'six'

32 3 2
                                    

Tanrısal Bakış Açısı

Hyejin konserlerini bitirirken Byul da tatile girmişti. Üniversiteden iyi bir dereceyle mezun olmuş ve ikinci defa üniversite kepini atmıştı havaya.

Yaklaşık üç haftalık bir tatili vardı. Sonrasında kendine iş arayacaktı ama öncesinde birazcık Hyejin'e ve onunla olan güzel anılarına vakit ayırmayı istiyordu.

Hyejin'i aradı.

"Jinnie! Üniversiteyi bitirdim ve diplomamı aldım! Bir yerde buluşalım mı? Müsait misin?"

"Byul-ah! Seninle gurur duyuyorum. Müsaitim, konserlerim bitti ve tatile girdim."

"Aaa, ne güzel! Ben de tatildeyim. Belki bir yerlere gideriz beraber! Neyse Jinnie, buluşunca konuşalım olur mu?"

"Olur, Byul-ah. Yarım saat sonra benim evime gel! Görüşmek üzere sevgilim!"

Telefonu kapattığında Byul yüzündeki gülümseyle telefona baktı. Bu kız bana çok iyi geliyor be! diye geçirdi içinden. Üzerine daha rahat bir şeyler giyip evden çıktı. Hyejin'in evine geldiğinde kapıda selamlaşıp öpüştüler ve yemek yapmak için mutfağa girdiler.

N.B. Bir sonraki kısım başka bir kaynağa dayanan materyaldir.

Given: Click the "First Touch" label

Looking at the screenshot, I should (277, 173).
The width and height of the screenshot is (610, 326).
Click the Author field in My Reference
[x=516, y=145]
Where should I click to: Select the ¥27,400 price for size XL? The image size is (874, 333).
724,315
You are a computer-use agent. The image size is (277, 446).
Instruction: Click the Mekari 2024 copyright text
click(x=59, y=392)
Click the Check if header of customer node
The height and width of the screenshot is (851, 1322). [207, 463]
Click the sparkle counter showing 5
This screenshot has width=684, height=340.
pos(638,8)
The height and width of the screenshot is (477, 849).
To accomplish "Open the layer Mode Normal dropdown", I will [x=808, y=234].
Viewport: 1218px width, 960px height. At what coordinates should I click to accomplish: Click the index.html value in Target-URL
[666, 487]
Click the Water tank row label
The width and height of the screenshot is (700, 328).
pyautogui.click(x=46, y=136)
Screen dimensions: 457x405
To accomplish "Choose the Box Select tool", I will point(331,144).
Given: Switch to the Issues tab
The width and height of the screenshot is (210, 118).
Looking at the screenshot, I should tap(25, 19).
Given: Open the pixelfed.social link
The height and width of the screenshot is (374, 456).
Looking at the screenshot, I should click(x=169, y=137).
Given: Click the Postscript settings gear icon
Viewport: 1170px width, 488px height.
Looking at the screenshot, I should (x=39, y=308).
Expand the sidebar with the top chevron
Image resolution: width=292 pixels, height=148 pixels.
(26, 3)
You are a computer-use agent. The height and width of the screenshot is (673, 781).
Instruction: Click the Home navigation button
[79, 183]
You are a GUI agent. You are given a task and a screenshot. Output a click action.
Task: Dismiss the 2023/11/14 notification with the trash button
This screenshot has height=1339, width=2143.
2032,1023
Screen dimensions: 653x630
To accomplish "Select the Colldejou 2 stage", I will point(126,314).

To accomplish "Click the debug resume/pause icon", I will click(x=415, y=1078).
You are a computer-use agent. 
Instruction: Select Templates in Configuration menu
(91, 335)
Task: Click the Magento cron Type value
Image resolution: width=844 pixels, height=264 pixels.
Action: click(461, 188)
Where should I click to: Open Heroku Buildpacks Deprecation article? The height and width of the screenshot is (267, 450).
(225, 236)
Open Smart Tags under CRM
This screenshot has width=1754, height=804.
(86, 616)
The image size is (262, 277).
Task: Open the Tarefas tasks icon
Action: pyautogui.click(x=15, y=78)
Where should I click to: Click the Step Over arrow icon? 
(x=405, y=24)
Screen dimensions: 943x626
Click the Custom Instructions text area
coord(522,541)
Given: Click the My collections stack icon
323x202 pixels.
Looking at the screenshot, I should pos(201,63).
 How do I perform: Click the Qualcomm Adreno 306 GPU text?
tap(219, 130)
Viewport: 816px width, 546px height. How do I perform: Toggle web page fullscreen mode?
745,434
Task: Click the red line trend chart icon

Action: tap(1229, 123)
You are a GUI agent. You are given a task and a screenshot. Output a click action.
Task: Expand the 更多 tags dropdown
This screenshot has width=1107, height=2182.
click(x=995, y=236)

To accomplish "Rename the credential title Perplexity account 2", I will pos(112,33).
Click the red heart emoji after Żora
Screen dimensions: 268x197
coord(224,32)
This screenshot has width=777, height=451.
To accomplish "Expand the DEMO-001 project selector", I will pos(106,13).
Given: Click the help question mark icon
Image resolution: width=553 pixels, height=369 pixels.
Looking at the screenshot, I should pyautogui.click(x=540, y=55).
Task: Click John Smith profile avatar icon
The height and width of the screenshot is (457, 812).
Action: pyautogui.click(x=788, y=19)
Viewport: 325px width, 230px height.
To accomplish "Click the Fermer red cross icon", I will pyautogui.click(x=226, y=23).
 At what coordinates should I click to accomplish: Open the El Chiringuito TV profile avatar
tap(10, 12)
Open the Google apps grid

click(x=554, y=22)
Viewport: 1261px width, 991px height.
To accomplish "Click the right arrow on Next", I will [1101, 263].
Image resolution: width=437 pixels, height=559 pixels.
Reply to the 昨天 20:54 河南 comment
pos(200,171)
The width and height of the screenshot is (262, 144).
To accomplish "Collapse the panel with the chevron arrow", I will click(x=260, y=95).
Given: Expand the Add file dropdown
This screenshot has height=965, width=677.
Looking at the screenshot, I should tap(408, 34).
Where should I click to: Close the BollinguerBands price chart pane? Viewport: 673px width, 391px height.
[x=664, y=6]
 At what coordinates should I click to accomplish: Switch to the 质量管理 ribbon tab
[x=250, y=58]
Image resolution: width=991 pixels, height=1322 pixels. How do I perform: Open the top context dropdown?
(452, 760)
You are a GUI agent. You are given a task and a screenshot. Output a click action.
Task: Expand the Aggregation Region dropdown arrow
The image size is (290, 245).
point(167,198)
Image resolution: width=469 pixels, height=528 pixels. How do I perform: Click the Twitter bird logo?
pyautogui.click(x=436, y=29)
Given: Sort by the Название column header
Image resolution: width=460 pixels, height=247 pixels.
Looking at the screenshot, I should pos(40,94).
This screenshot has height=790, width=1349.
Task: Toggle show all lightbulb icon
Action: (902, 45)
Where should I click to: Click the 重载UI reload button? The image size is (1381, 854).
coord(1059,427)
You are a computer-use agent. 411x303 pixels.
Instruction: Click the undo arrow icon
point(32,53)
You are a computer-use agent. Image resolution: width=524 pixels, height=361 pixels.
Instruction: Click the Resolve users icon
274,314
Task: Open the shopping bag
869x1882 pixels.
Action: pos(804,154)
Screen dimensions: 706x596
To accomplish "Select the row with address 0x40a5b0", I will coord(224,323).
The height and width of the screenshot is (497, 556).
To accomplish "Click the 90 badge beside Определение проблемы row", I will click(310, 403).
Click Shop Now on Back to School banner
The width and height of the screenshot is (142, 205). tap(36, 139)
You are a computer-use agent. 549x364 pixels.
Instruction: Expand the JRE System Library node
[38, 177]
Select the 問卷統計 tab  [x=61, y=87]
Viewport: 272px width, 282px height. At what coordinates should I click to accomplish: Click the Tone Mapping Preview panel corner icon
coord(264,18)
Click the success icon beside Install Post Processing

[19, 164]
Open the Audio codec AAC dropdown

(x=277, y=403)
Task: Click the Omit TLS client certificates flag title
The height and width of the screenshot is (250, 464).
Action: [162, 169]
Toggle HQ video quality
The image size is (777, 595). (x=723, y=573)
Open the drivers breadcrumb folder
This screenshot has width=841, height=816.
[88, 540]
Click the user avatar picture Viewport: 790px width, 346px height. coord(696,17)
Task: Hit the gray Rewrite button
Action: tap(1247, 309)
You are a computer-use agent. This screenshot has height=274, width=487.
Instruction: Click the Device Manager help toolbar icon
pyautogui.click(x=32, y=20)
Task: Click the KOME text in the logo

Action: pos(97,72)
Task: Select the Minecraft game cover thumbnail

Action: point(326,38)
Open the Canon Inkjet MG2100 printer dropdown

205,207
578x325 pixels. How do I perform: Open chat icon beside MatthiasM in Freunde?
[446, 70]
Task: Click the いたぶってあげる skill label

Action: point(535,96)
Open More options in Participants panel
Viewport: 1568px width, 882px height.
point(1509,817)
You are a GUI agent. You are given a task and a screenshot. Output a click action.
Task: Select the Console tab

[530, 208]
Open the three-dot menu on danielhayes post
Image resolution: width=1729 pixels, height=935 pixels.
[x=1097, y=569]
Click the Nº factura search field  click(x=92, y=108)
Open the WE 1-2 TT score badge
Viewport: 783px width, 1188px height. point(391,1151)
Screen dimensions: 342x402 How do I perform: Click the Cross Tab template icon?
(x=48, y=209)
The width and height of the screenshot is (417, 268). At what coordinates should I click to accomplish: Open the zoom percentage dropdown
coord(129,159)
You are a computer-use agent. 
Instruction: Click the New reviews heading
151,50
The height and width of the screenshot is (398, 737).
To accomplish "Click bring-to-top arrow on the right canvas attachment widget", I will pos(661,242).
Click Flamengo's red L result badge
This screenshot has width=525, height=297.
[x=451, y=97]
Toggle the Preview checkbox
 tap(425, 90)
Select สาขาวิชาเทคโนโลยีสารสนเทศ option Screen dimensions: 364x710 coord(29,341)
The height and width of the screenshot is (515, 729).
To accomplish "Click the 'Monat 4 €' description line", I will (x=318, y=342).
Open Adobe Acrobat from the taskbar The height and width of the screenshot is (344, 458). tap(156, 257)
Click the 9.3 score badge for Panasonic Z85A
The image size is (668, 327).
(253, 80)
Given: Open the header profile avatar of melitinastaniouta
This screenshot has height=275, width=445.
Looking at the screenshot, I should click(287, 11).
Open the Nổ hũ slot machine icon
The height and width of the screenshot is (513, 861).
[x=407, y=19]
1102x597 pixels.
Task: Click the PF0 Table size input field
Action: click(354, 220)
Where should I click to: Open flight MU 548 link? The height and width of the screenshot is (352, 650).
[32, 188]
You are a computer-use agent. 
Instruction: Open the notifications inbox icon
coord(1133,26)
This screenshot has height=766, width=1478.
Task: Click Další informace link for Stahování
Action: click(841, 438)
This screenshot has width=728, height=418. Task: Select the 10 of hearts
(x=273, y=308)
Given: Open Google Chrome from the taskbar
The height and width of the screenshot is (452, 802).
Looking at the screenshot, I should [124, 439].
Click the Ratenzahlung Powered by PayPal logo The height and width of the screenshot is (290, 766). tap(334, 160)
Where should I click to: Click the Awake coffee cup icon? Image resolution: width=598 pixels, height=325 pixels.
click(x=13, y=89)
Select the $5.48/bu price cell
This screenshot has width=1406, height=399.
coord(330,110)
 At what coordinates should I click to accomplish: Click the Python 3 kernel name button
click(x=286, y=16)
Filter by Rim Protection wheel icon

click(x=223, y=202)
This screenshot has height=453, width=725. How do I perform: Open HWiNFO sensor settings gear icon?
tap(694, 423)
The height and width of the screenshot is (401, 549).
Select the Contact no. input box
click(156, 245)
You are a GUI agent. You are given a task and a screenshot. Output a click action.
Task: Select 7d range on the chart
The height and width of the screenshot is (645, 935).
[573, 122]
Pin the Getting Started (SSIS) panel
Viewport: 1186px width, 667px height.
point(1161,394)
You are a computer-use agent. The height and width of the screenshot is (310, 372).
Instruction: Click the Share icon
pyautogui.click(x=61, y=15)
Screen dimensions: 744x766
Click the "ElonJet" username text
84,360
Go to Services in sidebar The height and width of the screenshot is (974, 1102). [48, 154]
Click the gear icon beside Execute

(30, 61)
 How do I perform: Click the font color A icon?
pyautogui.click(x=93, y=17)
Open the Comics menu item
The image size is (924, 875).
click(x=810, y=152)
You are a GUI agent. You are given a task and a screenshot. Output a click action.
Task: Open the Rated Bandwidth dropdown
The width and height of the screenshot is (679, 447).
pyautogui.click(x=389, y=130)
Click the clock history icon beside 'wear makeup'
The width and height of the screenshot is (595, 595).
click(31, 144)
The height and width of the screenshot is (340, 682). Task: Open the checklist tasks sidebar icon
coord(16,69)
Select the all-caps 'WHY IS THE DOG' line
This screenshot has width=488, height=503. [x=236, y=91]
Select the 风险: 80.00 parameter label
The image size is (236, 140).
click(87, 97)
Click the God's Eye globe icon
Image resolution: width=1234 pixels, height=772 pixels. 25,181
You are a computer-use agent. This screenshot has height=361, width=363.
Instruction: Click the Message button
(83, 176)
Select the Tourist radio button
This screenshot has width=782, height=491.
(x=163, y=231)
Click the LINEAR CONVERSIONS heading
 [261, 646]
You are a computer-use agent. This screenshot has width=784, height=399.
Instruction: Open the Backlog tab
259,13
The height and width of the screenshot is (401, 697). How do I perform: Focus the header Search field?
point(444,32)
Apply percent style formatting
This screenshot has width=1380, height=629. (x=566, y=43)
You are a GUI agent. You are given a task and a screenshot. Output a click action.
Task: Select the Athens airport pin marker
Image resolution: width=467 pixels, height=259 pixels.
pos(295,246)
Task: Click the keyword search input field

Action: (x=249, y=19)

"Byul, çok şanslısın ha!" Dedi Hyejin yüzündeki çapkın ifadeyle.

"Ne oldu, Hyejin? Neden şanslıymışım bakalım?" Diye karşılık verdi Byul şaşkın bir şekilde.

Hyejin "Çünkü sevgilin çok iyi bir şef! Çok güzel yemekler seni bekliyor. Sana imreniyorum!" derken Moonbyul bıkkın bir şekilde iç geçirdi.

"Ahh tabi ki de imreneceksin! Ne de olsa benim yerimde olman imkansız." Dedi Byul gözlerini büyütüp biraz daha role bürünmeye çalışırken.

Hyejin'e karşı sarkastik olmayı seviyordu. Birlikte bir atışma yumağına başlıyorlardı ve bitince de yeni bir yumağa geçip onu çözüyorlardı. Zamanlarını tatlı atışmalarla ve çoğunlukla birbirlerini gülümsetmekle geçiriyorlardı.

Yemek yaparlarken Byulyi yumurtayı yere düşürdü. Hyejin "Aish, Byul! Ne kadar sakarsın. Neyse dikkat et, düşme. Ben temizlerim, sen masayı kur." derken yere eğildi ve yumurtanın kabuklarını alıp çöpe attı. Bir bezle yeri aldırırken, Byul çoktan masayı hazırlamıştı.

Birlikte yemeklerini yerken kapı çaldı ve Hyejin'in birkaç arkadaşıyla NamJin, Junghwan, Jaehwan ve Heeyeon içeri geldi. Full paket gibi gelmelerinin sebebi ise hem Hyejin hem de Byulyi yalnız başlarına kalınca utanmışlardı. Birkaç insan fena olmazdı; belki de birkaç kutu oyunlarını oynarlar ve zaman geçirirlerdi.

Hyejin'in hiçbir arkadaşını tanımıyordu Byulyi. Daha doğrusu sadece Byulyi tanımıyordu. Hyejin'e şaşkın gözlerle bakarken Hyejin iç çekti ve Byul'un tanımadığını anlayınca iç çekti, konuşmak için ağzını araladı.

"Uhm, bu Wang Jackson. En iyi arkadaşlarımdan biri ve meslektaşız. Bu Jeon Jimin. Kendisi ballet ayrıca koreograf ve en iyi arkadaşım. Bu Min Yoongi. Aynı şirketteyiz ve prodüktör. Çoğu şarkıyı beraber yaparız o yüzden çok yakın bir arkadaşımdır. Ve bu Kim Chungha. O da benim ve Jackson gibi şarkıcı. O da en iyi arkadaşlarımdan biridir."

"Ah kusura bakmayın. Hepinizle tanıştığıma memnun oldum. Hadi yemek yiyelim." Demişti ve tanıştığına memnun olduğunu daha fazla kanıtlamak için isimlerini teker teker söyledi ve ellerini sıkıp önlerinde eğildi. Gerçekten mahçup olduğunu hissediyordu. Hyejin omzundan tuttu ve ona 'önemi yok' dermiş gibi gülümsedi. Byulyi ona kafa salladı ve enerjisini düzeltmeye başladı.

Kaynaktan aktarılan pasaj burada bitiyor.